1. The correct answer to the question “Am I a racist?” is “I don’t care.”
2. Listening to podcasts about Napoleon from Apostolic Majesty (an excellent and very thorough history channel, by the way). Napoleon, as I think I’ve mentioned, strikes me as one of the closest examples we’ve had in history to a genuine Supervillain: someone who essentially can do whatever he wants for the simple reason that his personal abilities make it impossible for anyone to stop him. He ran roughshod over all continental Europe and freely broke any and all diplomatic agreements he made the moment it became beneficial to do so, and (for a long time) got away with it because his military genius and ability to levy enormous armies at will meant that he couldn’t really be punished for it.
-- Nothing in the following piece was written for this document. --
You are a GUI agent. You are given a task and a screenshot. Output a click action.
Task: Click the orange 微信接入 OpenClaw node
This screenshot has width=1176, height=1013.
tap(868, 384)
3. Of course, Napoleon shows the problem with this, which is that he wasn’t able to form any genuine alliances, everyone quickly learned that they couldn’t trust him, and he became increasingly isolated and unstable while his mistakes compounded until they became insurmountable by any strategic prowess.
4. Speaking of generals, I do admire George Washington a good deal; one cannot say too many good things about him as a leader, or of his personal courage. As a general, however, it must be said that he was pretty mediocre, from all I can tell. He made a lot of colossal strategic errors (e.g. trying to hold New York City against the British without a navy, wanting to try to re-take the city instead of heading for Yorktown, etc.), which, in any other war, would have certainly led to his defeat. When he faced the British in major set-piece battles, he almost always lost, even when he had the advantage of numbers (e.g. Germantown) or else ended inconclusively. His victories were mostly in small battles in which he held significant advantages.
One need only consider the fact that Washington’s most famous and significant victory (not counting Yorktown, where he was backed up by the French and which, again, he had argued against) involved ambushing an outnumbered force of sleeping men the day after Christmas. It’d be hard to imagine a less impressive set of circumstances in which to win a battle (The follow-up victory at Princeton involved the Colonials outnumbering the British about three-to-one).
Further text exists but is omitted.